2018-09-26 15:12:35

by Lukas Braun

[permalink] [raw]
Subject: [PATCH v2] KVM: arm/arm64: Check memslot bounds before mapping hugepages

Userspace can create a memslot with memory backed by (transparent)
hugepages, but with bounds that do not align with hugepages.
In that case, we cannot map the entire region in the guest as hugepages
without exposing additional host memory to the guest and potentially
interfering with other memslots.
Consequently, this patch adds a bounds check when populating guest page
tables and forces the creation of regular PTEs if mapping an entire
hugepage would violate the memslots bounds.

Signed-off-by: Lukas Braun <[email protected]>
---

Hi everyone,

for v2, in addition to writing the condition the way Marc suggested, I
moved the whole check so it also catches the problem when the hugepage
was allocated explicitly, not only for THPs.
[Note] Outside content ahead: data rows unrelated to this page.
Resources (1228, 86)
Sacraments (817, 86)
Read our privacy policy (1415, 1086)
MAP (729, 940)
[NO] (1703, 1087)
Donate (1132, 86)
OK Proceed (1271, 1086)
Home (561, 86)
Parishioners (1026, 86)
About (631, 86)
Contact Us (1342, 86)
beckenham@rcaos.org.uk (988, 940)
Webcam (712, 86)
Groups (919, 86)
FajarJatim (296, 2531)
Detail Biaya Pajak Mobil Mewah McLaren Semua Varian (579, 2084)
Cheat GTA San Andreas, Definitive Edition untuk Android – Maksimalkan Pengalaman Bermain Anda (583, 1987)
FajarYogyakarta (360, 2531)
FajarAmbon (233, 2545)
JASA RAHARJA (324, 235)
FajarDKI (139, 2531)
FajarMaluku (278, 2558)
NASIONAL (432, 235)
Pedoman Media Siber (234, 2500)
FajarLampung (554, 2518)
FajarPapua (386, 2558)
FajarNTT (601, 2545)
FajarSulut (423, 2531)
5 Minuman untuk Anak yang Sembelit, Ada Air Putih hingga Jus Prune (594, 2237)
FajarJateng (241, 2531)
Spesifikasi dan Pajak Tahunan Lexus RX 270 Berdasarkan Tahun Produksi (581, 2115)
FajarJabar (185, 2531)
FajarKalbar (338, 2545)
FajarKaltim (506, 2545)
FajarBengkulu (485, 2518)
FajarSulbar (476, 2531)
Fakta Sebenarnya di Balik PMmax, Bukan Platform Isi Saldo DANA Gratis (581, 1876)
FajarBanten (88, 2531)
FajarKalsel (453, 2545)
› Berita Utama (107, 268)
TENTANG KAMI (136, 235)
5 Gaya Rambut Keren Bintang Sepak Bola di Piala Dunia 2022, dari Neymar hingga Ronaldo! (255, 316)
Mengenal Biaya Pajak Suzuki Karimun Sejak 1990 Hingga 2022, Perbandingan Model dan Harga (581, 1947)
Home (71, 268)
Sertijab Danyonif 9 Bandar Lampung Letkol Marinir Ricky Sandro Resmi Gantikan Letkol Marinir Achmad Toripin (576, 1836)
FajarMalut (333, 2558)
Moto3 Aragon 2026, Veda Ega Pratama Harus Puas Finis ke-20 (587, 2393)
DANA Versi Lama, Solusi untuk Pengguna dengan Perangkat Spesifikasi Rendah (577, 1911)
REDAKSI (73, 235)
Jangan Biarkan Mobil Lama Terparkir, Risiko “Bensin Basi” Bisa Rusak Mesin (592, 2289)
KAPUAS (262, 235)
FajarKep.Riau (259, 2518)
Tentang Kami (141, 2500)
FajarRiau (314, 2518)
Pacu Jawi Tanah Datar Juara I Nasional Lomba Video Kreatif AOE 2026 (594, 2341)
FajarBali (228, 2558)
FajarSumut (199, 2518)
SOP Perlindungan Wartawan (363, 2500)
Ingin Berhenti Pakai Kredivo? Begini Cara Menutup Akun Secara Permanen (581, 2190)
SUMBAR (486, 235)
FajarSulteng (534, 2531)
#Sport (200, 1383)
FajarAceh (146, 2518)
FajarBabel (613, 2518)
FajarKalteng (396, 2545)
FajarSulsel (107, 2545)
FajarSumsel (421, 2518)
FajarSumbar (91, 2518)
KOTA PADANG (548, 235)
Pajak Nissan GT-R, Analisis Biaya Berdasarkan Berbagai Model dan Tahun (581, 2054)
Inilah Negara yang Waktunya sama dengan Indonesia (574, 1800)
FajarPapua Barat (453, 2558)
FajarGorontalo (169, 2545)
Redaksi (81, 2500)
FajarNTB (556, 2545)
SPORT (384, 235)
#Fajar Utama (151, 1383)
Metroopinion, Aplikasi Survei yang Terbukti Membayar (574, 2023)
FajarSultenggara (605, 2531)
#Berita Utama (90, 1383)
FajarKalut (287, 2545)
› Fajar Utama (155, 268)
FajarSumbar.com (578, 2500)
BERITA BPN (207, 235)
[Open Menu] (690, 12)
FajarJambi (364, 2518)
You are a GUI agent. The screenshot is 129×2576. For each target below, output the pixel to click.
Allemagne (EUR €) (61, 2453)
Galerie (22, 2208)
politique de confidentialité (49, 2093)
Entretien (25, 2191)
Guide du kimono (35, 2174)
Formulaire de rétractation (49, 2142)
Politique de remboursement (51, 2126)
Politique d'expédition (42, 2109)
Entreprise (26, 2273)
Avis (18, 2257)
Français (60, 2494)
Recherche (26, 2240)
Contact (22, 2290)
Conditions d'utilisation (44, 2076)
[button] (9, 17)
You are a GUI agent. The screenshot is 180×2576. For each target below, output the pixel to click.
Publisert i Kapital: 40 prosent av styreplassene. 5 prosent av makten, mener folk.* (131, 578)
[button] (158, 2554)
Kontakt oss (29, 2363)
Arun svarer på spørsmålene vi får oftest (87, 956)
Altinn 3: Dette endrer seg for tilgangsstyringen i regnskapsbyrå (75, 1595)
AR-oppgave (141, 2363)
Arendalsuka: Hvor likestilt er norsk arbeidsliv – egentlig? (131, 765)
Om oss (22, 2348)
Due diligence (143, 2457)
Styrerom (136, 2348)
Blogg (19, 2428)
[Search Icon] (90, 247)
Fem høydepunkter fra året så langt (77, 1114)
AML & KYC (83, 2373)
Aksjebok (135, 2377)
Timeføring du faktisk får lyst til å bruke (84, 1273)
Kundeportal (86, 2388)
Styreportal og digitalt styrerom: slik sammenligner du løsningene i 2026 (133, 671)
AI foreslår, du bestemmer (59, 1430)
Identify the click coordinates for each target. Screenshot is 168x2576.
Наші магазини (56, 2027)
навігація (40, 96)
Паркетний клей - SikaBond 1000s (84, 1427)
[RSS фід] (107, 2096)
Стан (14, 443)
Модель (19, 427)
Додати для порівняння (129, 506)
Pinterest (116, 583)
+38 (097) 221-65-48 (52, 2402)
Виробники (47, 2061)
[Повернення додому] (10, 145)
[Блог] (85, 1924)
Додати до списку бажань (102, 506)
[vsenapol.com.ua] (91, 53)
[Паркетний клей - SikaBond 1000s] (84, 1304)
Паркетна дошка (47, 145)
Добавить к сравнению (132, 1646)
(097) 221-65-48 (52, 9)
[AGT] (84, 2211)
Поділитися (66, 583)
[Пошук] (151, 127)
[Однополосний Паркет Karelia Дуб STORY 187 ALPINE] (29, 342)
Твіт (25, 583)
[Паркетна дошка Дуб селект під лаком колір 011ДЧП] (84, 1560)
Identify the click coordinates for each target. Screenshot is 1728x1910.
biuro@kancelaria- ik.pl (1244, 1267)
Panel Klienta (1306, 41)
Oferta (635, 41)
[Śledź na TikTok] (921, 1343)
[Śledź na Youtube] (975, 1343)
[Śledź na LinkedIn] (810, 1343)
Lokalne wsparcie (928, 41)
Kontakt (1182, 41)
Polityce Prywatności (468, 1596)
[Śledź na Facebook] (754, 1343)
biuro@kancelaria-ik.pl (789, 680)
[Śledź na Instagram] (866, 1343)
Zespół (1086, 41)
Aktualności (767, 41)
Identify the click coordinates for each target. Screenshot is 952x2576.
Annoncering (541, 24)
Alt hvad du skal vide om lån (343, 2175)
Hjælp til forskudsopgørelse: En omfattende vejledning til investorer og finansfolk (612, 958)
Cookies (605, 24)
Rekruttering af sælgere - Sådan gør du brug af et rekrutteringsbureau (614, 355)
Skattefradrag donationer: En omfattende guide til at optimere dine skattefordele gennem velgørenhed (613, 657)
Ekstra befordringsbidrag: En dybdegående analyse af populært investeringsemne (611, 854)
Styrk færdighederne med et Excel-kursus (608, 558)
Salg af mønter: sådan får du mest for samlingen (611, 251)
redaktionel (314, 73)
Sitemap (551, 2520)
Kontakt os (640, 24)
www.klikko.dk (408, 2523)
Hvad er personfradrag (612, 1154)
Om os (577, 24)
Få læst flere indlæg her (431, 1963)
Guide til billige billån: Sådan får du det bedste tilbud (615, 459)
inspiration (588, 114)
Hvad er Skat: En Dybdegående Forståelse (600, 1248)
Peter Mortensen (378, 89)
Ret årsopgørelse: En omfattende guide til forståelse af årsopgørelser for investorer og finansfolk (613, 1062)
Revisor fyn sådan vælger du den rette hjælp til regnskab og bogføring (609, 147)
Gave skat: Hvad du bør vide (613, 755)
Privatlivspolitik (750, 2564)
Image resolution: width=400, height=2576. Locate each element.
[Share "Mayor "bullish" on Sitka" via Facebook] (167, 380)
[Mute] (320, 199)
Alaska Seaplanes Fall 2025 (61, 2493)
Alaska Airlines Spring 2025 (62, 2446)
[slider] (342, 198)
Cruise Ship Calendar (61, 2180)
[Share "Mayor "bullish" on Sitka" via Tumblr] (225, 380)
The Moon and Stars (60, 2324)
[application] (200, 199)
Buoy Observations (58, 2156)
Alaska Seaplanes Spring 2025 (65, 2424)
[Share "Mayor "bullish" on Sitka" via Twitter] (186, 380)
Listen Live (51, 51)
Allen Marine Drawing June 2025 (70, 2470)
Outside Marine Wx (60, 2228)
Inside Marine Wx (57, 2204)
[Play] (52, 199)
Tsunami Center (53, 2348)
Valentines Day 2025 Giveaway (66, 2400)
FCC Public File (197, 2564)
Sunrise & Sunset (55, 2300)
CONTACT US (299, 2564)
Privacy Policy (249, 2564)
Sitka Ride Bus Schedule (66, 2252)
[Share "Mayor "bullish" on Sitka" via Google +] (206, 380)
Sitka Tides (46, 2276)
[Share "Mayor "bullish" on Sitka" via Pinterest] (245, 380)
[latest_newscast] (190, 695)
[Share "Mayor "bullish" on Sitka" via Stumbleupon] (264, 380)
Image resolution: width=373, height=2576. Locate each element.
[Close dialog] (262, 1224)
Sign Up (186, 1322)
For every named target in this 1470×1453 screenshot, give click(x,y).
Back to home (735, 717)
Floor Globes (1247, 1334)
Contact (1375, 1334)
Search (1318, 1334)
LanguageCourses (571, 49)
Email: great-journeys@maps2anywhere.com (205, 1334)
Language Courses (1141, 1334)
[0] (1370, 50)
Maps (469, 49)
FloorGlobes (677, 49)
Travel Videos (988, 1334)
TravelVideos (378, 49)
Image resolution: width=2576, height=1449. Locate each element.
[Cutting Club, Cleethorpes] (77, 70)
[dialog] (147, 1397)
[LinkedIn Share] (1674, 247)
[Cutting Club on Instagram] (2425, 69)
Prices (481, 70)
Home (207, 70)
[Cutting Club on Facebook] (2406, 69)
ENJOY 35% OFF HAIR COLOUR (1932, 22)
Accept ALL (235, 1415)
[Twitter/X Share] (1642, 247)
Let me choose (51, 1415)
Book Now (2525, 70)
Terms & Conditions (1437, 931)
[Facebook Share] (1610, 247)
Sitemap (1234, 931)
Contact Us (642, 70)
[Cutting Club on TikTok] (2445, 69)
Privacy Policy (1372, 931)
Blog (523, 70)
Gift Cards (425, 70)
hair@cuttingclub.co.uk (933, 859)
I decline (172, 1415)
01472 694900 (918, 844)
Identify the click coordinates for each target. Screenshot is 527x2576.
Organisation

The second line is quite
long, but splitting it up would make things rather ugly IMO, so I left
it as it is.

Regards,
Lukas


virt/kvm/arm/mmu.c | 6 +++++-
1 file changed, 5 insertions(+), 1 deletion(-)

diff --git a/virt/kvm/arm/mmu.c b/virt/kvm/arm/mmu.c
index ed162a6c57c5..ba77339e23ec 100644
--- a/virt/kvm/arm/mmu.c
+++ b/virt/kvm/arm/mmu.c
@@ -1500,7 +1500,11 @@ static int user_mem_abort(struct kvm_vcpu *vcpu, phys_addr_t fault_ipa,
return -EFAULT;
}

- if (vma_kernel_pagesize(vma) == PMD_SIZE && !logging_active) {
+ if ((fault_ipa & S2_PMD_MASK) < (memslot->base_gfn << PAGE_SHIFT) ||
+ ALIGN(fault_ipa, S2_PMD_SIZE) >= ((memslot->base_gfn + memslot->npages) << PAGE_SHIFT)) {
+ /* PMD entry would map something outside of the memslot */
+ force_pte = true;
+ } else if (vma_kernel_pagesize(vma) == PMD_SIZE && !logging_active) {
hugetlb = true;
gfn = (fault_ipa & PMD_MASK) >> PAGE_SHIFT;
} else {
--
2.11.0



2018-10-04 09:54:26

by Punit Agrawal

[permalink] [raw]
Subject: Re: [PATCH v2] KVM: arm/arm64: Check memslot bounds before mapping hugepages

Hi Lukas,

Lukas Braun <[email protected]> writes:

> Userspace can create a memslot with memory backed by (transparent)
> hugepages, but with bounds that do not align with hugepages.
> In that case, we cannot map the entire region in the guest as hugepages
> without exposing additional host memory to the guest and potentially
> interfering with other memslots.
> Consequently, this patch adds a bounds check when populating guest page
> tables and forces the creation of regular PTEs if mapping an entire
> hugepage would violate the memslots bounds.
>
> Signed-off-by: Lukas Braun <[email protected]>
> ---
>
> Hi everyone,
>
> for v2, in addition to writing the condition the way Marc suggested, I
> moved the whole check so it also catches the problem when the hugepage
> was allocated explicitly, not only for THPs.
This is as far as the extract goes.